Con la sentenza appellata il Giudice di prime cure ha affermato che non è revocabile in dubbio che la norma dell'art. 24 della legge n. 241 del 1990 (come sostituito dall'art.16, comma 1, della legge 11 febbraio 2005 n. 15), già secondo la sua formulazione letterale, oltre che secondo una lettura sistematica della stessa, avuto riguardo alle analoghe disposizioni riguardanti gli atti amministrativi generali e programmatori, prevede inequivocamente l'esclusione dall'accesso agli atti del procedimento tributario, senza alcuna distinzione relativa al conclusione o meno di quest’ultimo, tenuto conto della significativa precisazione fatta dal legislatore che detto divieto ha effetto "…nei procedimenti tributari, per i quali restano ferme le particolari norme che li regolano…".

Parte appellante con il gravame in esame ha dedotto che i contestati dinieghi di accesso violerebbero i principi di eguaglianza, di inviolabilità del diritto di difesa, di trasparenza, di buon andamento e di imparzialità della pubblica amministrazione, in quanto sarebbero fondati su di un’errata interpretazione della norma dell’art. 24 della legge n. 241 del 1990, come sostituita dall’art. 16, comma 1, lettera b), della legge 11 febbraio 2005, n. 15 e che avrebbe errato il giudice di prime cure a condividere tale interpretazione poiché la citata norma, come chiarito dalla più recente giurisprudenza del Consiglio di Stato (sez.

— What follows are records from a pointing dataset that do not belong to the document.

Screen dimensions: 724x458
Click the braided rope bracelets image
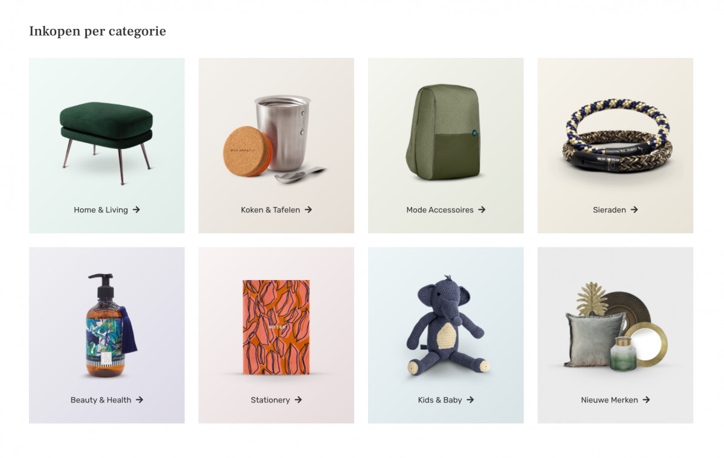point(617,135)
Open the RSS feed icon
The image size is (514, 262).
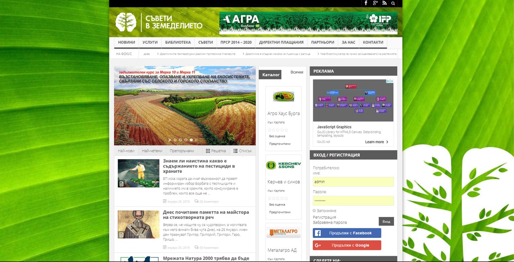(384, 3)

IV^, n. 5144 del 21 ottobre 2008) non esclude l’interessato dall’accesso agli atti del procedimento tributario che lo riguardano, le quante volte detto procedimento sia stato già definito con apposito provvedimento. In sintesi, dovrebbe accedersi, a parere dell’appellante, ad una lettura costituzionalmente orientata della norma perché soltanto essa offrirebbe “…un’equilibrata composizione di due contrapposte esigenze, entrambe costituzionalmente tutelate, e cioè, da un lato, l’esigenza di non compromettere l’efficacia dell’azione accertatrice dell’Amministrazione finanziaria, facendo sì che sia rispettato il precetto costituzionale del concorso di tutti i cittadini alla spese pubbliche secondo la loro singola capacità contributiva e, dall’altro, l’esigenza che ciascuno possa difendersi in giudizio, disponendo di tutti gli strumenti e tutti gli atti necessari per la più efficace tutela dei propri interessi (art. 24 Costituzione)…”.

Di qui la sussistenza dei vizi, già dedotti in primo grado, di violazione e falsa applicazione degli articoli 22 e 24 della legge n. 241 del 1990 e dell’art. 7, comma 4, della legge 27 luglio 2000, n. 212, in relazione ai principi di eguaglianza, inviolabilità del diritto di difesa, di trasparenza, di buona amministrazione e di imparzialità, di cui rispettivamente agli articoli 3, 24 e 97 della Costituzione, nonché eccesso di potere per illogicità e difetto di motivazione, anche con riferimento alla motivazione resa, in particolare, sia per gli atti del procedimento di verifica ed accertamento fiscale, sia per quelli concernenti l’accertamento con adesione, sia, infine, per quelli relativi alla richiesta di annullamento in autotutela del diniego di accesso.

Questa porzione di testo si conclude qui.